沈南玉望着他:“殿下是想利用孫吉祥知道的事情,羅織罪名,迫使百官拱衛殿下?”
陳元白眼神閃爍了一下,說道:“有何不可?太子……哥哥,聽說身體很不好了,若我能主持大局,能讓太子哥哥餘下的日子過得好一點?”
沈南玉不由得概然搖頭:“殿下如此天真,真不知是幸還是不幸。”
陳元白惱道:“好說歹說,你就是不肯站在本王這一邊,一定要置孫吉祥如死地不成?”
沈南玉直白道:“我只是覺得,殿下有統領一州之才,但眼下信了孫吉祥的話,不過是與虎謀皮,到那時,又是一個養虎為患的平王而已。

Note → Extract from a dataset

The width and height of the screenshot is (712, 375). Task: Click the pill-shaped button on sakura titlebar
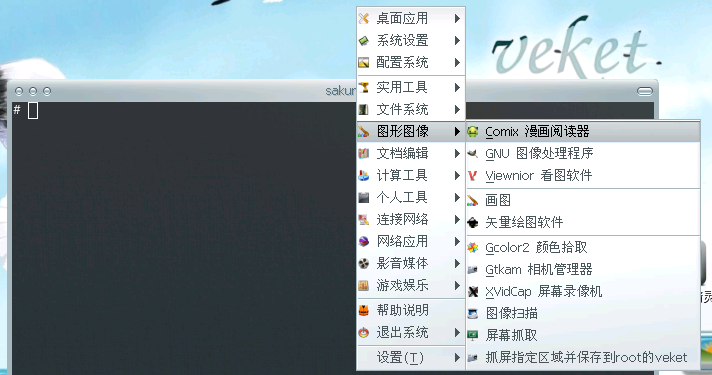click(x=645, y=91)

”
“你……”
沈南玉不欲與他多爭。
她從渭州回來,已大概知道會面臨一場苛責,畢竟當初葛喜一番言語就讓他眼神中有了躍躍欲試的慾望野心。
但沒關係,她已經讓埋在宮中的人點燃了引線,雖然那人身處卑職,可卻是一個恰到好處的火種。
屆時,便看是陳元白為孫吉祥做的殊死掙扎厲害,還是太后因為孫吉祥和陳元琮狼狽為奸,不將她放在眼裏的怒火更猛烈吧。
陳元白望着沈南玉略行了個禮,便轉身離開,一雙壓抑着複雜情愫的沉寂雙眼猛地精光畢現,他無比堅定,他得將這樣一件瑰寶留在身邊,供其驅策。
他聲音很輕地說道:“你不是一直在找你的弟弟嗎?”
沈南玉驀地頓住:“殿下找到了?”
陳元白眼神中有些灰敗,說道:“你真是讓本王有些失望……本王一心一意的替你籌劃,費盡了心機幫你找人,可事到臨頭,你卻不願跟本王一條心。”
沈南玉回頭望他:“殿下是什麼意思?”
陳元白的眼神飄向了遠處,只說道:“你若要走,事務繁雜,本王不保證能想得起來把你弟弟放在哪了……”
沈南玉的拳頭驀地捏緊,靜靜地盯了陳元白半晌,才悶悶地說道:“我……與殿下一定要走到這一步嗎?弟弟不諳世事,還請殿下好好待他,至於……其他的,我會想辦法的。”
陳元白這才滿意的鬆了口氣,堵到嗓子眼的心霎時落到了實處。
他臉上帶着淡然的笑意:“如此甚好,只要有師爺出力,我想孫吉祥定然是逃不出本王的手掌心。”